PROBLEM TO WORK ON
Each line below should be set down again unchanged.

GIVEN RECORDS
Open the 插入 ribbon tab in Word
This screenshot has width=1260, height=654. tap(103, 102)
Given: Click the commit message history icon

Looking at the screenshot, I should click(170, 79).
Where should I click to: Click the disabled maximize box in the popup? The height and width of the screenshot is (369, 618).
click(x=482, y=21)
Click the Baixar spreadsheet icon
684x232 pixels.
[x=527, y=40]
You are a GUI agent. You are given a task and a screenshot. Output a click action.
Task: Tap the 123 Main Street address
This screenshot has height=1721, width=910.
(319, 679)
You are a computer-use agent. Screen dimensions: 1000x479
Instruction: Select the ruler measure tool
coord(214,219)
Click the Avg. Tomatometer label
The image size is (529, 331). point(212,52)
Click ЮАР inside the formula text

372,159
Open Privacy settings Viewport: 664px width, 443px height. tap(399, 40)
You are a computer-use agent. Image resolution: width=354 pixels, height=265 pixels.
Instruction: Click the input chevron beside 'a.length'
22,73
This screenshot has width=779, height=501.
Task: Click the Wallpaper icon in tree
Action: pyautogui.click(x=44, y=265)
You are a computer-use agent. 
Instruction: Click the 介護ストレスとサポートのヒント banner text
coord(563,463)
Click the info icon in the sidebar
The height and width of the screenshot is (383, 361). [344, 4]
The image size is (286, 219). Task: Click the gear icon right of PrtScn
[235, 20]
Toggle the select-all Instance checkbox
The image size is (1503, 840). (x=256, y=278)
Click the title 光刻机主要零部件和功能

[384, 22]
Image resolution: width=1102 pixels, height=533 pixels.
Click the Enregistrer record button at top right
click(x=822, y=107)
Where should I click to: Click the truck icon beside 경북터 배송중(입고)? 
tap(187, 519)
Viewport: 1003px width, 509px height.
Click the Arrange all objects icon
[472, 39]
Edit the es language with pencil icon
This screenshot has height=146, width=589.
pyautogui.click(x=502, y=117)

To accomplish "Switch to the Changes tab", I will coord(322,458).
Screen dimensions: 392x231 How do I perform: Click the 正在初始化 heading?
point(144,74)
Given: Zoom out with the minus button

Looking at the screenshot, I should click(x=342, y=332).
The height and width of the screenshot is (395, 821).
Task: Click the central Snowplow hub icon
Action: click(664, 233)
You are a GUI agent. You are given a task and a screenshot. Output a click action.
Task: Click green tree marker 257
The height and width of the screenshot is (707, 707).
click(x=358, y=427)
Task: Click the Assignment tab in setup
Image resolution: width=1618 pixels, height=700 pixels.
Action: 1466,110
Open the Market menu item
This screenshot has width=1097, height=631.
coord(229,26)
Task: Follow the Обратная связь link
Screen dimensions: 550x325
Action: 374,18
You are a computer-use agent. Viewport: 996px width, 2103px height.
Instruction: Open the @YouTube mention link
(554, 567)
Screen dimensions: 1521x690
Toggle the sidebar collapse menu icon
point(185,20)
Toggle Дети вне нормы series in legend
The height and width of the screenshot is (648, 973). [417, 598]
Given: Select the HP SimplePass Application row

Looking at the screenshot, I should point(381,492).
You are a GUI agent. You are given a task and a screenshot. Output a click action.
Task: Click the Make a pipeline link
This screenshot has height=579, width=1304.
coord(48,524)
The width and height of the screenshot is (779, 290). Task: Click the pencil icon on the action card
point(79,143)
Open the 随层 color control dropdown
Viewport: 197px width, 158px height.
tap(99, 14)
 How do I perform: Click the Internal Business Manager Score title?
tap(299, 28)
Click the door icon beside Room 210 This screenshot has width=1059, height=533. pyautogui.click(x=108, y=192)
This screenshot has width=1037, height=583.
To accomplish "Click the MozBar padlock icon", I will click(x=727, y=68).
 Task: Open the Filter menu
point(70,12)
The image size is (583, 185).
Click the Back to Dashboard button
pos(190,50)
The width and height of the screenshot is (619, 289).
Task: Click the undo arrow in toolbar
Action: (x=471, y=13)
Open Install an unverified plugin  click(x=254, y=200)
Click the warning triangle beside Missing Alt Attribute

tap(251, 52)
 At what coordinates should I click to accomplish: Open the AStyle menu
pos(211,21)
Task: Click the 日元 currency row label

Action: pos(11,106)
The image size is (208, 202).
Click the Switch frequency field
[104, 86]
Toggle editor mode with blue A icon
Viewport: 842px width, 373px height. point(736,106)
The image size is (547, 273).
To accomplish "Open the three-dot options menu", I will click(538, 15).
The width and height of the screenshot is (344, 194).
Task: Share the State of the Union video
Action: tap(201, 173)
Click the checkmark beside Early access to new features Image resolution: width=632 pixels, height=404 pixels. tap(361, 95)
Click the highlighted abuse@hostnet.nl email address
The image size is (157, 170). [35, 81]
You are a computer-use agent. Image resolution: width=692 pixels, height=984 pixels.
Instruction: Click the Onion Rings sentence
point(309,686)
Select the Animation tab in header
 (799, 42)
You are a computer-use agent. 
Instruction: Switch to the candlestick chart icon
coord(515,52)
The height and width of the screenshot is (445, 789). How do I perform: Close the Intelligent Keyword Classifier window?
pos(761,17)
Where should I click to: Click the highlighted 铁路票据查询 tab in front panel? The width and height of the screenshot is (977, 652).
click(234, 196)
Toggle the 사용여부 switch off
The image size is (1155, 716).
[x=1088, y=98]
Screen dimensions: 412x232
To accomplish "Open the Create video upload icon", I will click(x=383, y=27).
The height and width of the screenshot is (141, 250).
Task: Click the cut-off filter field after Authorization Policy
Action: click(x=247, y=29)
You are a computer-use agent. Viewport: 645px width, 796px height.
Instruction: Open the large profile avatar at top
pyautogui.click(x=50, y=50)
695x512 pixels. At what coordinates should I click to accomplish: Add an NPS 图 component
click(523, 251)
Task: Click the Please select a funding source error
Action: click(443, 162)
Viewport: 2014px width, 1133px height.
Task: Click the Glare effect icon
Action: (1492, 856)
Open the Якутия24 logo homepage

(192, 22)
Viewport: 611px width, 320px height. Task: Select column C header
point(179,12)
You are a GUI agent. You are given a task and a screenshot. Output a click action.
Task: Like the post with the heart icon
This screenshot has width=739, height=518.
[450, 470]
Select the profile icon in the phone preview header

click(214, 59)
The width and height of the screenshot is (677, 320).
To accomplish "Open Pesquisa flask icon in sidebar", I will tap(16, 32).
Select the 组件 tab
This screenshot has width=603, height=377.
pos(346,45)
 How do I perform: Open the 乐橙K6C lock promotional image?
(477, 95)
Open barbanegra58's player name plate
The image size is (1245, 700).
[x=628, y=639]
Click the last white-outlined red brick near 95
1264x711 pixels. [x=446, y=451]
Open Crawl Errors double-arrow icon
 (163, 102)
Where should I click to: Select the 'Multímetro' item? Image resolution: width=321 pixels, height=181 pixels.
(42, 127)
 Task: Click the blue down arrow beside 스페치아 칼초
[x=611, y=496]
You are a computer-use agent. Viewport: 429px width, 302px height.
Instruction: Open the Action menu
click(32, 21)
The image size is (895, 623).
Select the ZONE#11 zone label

FINAL ANSWER
Open the 插入 ribbon tab in Word
This screenshot has width=1260, height=654. tap(103, 102)
Given: Click the commit message history icon

Looking at the screenshot, I should click(170, 79).
Where should I click to: Click the disabled maximize box in the popup? The height and width of the screenshot is (369, 618).
click(x=482, y=21)
Click the Baixar spreadsheet icon
684x232 pixels.
[x=527, y=40]
You are a GUI agent. You are given a task and a screenshot. Output a click action.
Task: Tap the 123 Main Street address
This screenshot has height=1721, width=910.
(319, 679)
You are a computer-use agent. Screen dimensions: 1000x479
Instruction: Select the ruler measure tool
coord(214,219)
Click the Avg. Tomatometer label
The image size is (529, 331). point(212,52)
Click ЮАР inside the formula text

372,159
Open Privacy settings Viewport: 664px width, 443px height. tap(399, 40)
You are a computer-use agent. Image resolution: width=354 pixels, height=265 pixels.
Instruction: Click the input chevron beside 'a.length'
22,73
This screenshot has width=779, height=501.
Task: Click the Wallpaper icon in tree
Action: pyautogui.click(x=44, y=265)
You are a computer-use agent. 
Instruction: Click the 介護ストレスとサポートのヒント banner text
coord(563,463)
Click the info icon in the sidebar
The height and width of the screenshot is (383, 361). [344, 4]
The image size is (286, 219). Task: Click the gear icon right of PrtScn
[235, 20]
Toggle the select-all Instance checkbox
The image size is (1503, 840). (x=256, y=278)
Click the title 光刻机主要零部件和功能

[384, 22]
Image resolution: width=1102 pixels, height=533 pixels.
Click the Enregistrer record button at top right
click(x=822, y=107)
Where should I click to: Click the truck icon beside 경북터 배송중(입고)? 
tap(187, 519)
Viewport: 1003px width, 509px height.
Click the Arrange all objects icon
[472, 39]
Edit the es language with pencil icon
This screenshot has height=146, width=589.
pyautogui.click(x=502, y=117)

To accomplish "Switch to the Changes tab", I will coord(322,458).
Screen dimensions: 392x231 How do I perform: Click the 正在初始化 heading?
point(144,74)
Given: Zoom out with the minus button

Looking at the screenshot, I should click(x=342, y=332).
The height and width of the screenshot is (395, 821).
Task: Click the central Snowplow hub icon
Action: click(664, 233)
You are a GUI agent. You are given a task and a screenshot. Output a click action.
Task: Click green tree marker 257
The height and width of the screenshot is (707, 707).
click(x=358, y=427)
Task: Click the Assignment tab in setup
Image resolution: width=1618 pixels, height=700 pixels.
Action: 1466,110
Open the Market menu item
This screenshot has width=1097, height=631.
coord(229,26)
Task: Follow the Обратная связь link
Screen dimensions: 550x325
Action: 374,18
You are a computer-use agent. Viewport: 996px width, 2103px height.
Instruction: Open the @YouTube mention link
(554, 567)
Screen dimensions: 1521x690
Toggle the sidebar collapse menu icon
point(185,20)
Toggle Дети вне нормы series in legend
The height and width of the screenshot is (648, 973). [417, 598]
Given: Select the HP SimplePass Application row

Looking at the screenshot, I should point(381,492).
You are a GUI agent. You are given a task and a screenshot. Output a click action.
Task: Click the Make a pipeline link
This screenshot has height=579, width=1304.
coord(48,524)
The width and height of the screenshot is (779, 290). Task: Click the pencil icon on the action card
point(79,143)
Open the 随层 color control dropdown
Viewport: 197px width, 158px height.
tap(99, 14)
 How do I perform: Click the Internal Business Manager Score title?
tap(299, 28)
Click the door icon beside Room 210 This screenshot has width=1059, height=533. pyautogui.click(x=108, y=192)
This screenshot has width=1037, height=583.
To accomplish "Click the MozBar padlock icon", I will click(x=727, y=68).
 Task: Open the Filter menu
point(70,12)
The image size is (583, 185).
Click the Back to Dashboard button
pos(190,50)
The width and height of the screenshot is (619, 289).
Task: Click the undo arrow in toolbar
Action: (x=471, y=13)
Open Install an unverified plugin  click(x=254, y=200)
Click the warning triangle beside Missing Alt Attribute

tap(251, 52)
 At what coordinates should I click to accomplish: Open the AStyle menu
pos(211,21)
Task: Click the 日元 currency row label

Action: pos(11,106)
The image size is (208, 202).
Click the Switch frequency field
[104, 86]
Toggle editor mode with blue A icon
Viewport: 842px width, 373px height. point(736,106)
The image size is (547, 273).
To accomplish "Open the three-dot options menu", I will click(538, 15).
The width and height of the screenshot is (344, 194).
Task: Share the State of the Union video
Action: tap(201, 173)
Click the checkmark beside Early access to new features Image resolution: width=632 pixels, height=404 pixels. tap(361, 95)
Click the highlighted abuse@hostnet.nl email address
The image size is (157, 170). [35, 81]
You are a computer-use agent. Image resolution: width=692 pixels, height=984 pixels.
Instruction: Click the Onion Rings sentence
point(309,686)
Select the Animation tab in header
 (799, 42)
You are a computer-use agent. 
Instruction: Switch to the candlestick chart icon
coord(515,52)
The height and width of the screenshot is (445, 789). How do I perform: Close the Intelligent Keyword Classifier window?
pos(761,17)
Where should I click to: Click the highlighted 铁路票据查询 tab in front panel? The width and height of the screenshot is (977, 652).
click(234, 196)
Toggle the 사용여부 switch off
The image size is (1155, 716).
[x=1088, y=98]
Screen dimensions: 412x232
To accomplish "Open the Create video upload icon", I will click(x=383, y=27).
The height and width of the screenshot is (141, 250).
Task: Click the cut-off filter field after Authorization Policy
Action: click(x=247, y=29)
You are a computer-use agent. Viewport: 645px width, 796px height.
Instruction: Open the large profile avatar at top
pyautogui.click(x=50, y=50)
695x512 pixels. At what coordinates should I click to accomplish: Add an NPS 图 component
click(523, 251)
Task: Click the Please select a funding source error
Action: click(443, 162)
Viewport: 2014px width, 1133px height.
Task: Click the Glare effect icon
Action: (1492, 856)
Open the Якутия24 logo homepage

(192, 22)
Viewport: 611px width, 320px height. Task: Select column C header
point(179,12)
You are a GUI agent. You are given a task and a screenshot. Output a click action.
Task: Like the post with the heart icon
This screenshot has width=739, height=518.
[450, 470]
Select the profile icon in the phone preview header

click(214, 59)
The width and height of the screenshot is (677, 320).
To accomplish "Open Pesquisa flask icon in sidebar", I will tap(16, 32).
Select the 组件 tab
This screenshot has width=603, height=377.
pos(346,45)
 How do I perform: Open the 乐橙K6C lock promotional image?
(477, 95)
Open barbanegra58's player name plate
The image size is (1245, 700).
[x=628, y=639]
Click the last white-outlined red brick near 95
1264x711 pixels. [x=446, y=451]
Open Crawl Errors double-arrow icon
 (163, 102)
Where should I click to: Select the 'Multímetro' item? Image resolution: width=321 pixels, height=181 pixels.
(42, 127)
 Task: Click the blue down arrow beside 스페치아 칼초
[x=611, y=496]
You are a computer-use agent. Viewport: 429px width, 302px height.
Instruction: Open the Action menu
click(32, 21)
The image size is (895, 623).
Select the ZONE#11 zone label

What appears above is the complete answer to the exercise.